Go through the records and show each line where the word "computer" occurs.

#### RECORDS FOR THE TASK

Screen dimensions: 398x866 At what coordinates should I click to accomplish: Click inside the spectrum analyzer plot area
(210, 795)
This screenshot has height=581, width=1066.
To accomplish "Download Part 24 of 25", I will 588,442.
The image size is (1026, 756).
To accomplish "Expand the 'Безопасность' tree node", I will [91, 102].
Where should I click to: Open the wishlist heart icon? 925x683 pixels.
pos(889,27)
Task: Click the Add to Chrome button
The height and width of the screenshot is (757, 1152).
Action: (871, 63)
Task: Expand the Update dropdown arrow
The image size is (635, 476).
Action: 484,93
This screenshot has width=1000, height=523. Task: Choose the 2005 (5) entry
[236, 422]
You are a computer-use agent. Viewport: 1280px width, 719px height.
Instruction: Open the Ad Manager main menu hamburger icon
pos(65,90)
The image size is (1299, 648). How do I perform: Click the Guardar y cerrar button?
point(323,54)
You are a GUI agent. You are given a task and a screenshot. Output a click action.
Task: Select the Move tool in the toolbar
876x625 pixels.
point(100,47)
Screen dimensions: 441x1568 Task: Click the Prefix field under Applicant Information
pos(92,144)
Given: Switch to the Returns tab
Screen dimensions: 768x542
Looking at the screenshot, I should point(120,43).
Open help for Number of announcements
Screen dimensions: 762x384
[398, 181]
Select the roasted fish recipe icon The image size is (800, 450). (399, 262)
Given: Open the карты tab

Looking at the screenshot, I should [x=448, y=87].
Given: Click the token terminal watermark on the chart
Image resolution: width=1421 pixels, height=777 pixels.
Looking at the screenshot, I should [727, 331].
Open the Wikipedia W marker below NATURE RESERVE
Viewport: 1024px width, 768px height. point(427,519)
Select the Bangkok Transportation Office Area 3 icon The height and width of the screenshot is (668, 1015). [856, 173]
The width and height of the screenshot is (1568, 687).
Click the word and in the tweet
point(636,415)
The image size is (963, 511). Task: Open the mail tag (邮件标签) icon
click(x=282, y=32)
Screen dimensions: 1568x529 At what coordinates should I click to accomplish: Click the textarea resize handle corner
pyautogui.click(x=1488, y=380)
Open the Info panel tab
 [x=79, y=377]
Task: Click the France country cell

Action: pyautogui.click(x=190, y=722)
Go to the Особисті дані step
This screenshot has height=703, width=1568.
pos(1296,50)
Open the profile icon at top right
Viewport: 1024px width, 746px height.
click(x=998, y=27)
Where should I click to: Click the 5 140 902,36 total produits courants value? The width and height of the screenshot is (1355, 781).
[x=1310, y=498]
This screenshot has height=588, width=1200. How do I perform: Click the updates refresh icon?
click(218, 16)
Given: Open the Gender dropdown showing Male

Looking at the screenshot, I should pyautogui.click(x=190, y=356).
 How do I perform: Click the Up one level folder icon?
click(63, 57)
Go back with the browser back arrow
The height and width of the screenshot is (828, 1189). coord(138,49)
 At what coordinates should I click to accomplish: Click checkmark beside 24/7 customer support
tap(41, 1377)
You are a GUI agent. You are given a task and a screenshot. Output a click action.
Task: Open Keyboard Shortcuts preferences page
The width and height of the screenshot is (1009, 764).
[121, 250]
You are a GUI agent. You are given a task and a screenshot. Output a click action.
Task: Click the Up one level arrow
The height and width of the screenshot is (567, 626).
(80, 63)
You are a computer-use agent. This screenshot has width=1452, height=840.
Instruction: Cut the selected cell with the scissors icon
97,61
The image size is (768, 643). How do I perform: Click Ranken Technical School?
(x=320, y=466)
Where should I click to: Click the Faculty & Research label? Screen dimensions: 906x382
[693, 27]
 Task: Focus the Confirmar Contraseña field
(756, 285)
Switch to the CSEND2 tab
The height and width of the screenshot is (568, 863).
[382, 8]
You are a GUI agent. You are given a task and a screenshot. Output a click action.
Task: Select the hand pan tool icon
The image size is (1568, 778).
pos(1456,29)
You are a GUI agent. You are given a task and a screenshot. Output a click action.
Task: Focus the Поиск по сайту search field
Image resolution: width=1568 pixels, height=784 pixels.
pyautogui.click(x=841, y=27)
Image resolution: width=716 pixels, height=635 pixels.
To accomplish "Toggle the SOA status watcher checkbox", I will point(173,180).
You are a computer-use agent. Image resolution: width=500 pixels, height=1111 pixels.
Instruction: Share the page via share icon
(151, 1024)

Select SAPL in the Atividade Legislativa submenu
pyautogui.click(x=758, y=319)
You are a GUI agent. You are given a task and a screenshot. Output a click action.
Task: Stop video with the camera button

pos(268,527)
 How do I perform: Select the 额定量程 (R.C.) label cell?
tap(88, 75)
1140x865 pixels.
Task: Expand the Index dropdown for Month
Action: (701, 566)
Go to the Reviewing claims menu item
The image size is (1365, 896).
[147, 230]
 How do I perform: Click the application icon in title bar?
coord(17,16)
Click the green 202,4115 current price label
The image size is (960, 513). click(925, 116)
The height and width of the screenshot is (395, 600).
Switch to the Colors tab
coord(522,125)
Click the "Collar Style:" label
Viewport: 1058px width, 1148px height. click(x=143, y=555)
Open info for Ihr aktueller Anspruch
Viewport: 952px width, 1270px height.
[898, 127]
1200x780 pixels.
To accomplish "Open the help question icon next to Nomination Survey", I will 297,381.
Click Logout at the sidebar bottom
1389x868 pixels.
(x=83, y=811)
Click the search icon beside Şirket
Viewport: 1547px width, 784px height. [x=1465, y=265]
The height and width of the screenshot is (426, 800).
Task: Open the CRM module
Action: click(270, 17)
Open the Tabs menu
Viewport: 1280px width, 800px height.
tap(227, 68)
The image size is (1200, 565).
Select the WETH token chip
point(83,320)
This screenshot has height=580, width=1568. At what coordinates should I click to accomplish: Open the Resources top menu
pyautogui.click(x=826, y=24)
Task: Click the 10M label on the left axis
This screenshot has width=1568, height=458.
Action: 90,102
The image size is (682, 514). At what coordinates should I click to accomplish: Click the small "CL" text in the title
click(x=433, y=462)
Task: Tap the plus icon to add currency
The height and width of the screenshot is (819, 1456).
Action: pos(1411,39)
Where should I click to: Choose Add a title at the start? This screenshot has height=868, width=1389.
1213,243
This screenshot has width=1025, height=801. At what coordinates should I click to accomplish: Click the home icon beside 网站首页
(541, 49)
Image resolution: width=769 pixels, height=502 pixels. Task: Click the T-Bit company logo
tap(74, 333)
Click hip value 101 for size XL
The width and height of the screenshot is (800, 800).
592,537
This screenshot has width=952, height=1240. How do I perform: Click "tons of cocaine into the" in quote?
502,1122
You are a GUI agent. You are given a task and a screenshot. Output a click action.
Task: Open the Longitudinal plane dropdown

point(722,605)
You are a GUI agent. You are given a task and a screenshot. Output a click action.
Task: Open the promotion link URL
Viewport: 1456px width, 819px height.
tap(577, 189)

########

FINISHED TASK -
You are a computer-use agent. Viewport: 1280px width, 719px height.
You are a computer-use agent. This screenshot has width=1452, height=840.
You are a computer-use agent. Image resolution: width=500 pixels, height=1111 pixels.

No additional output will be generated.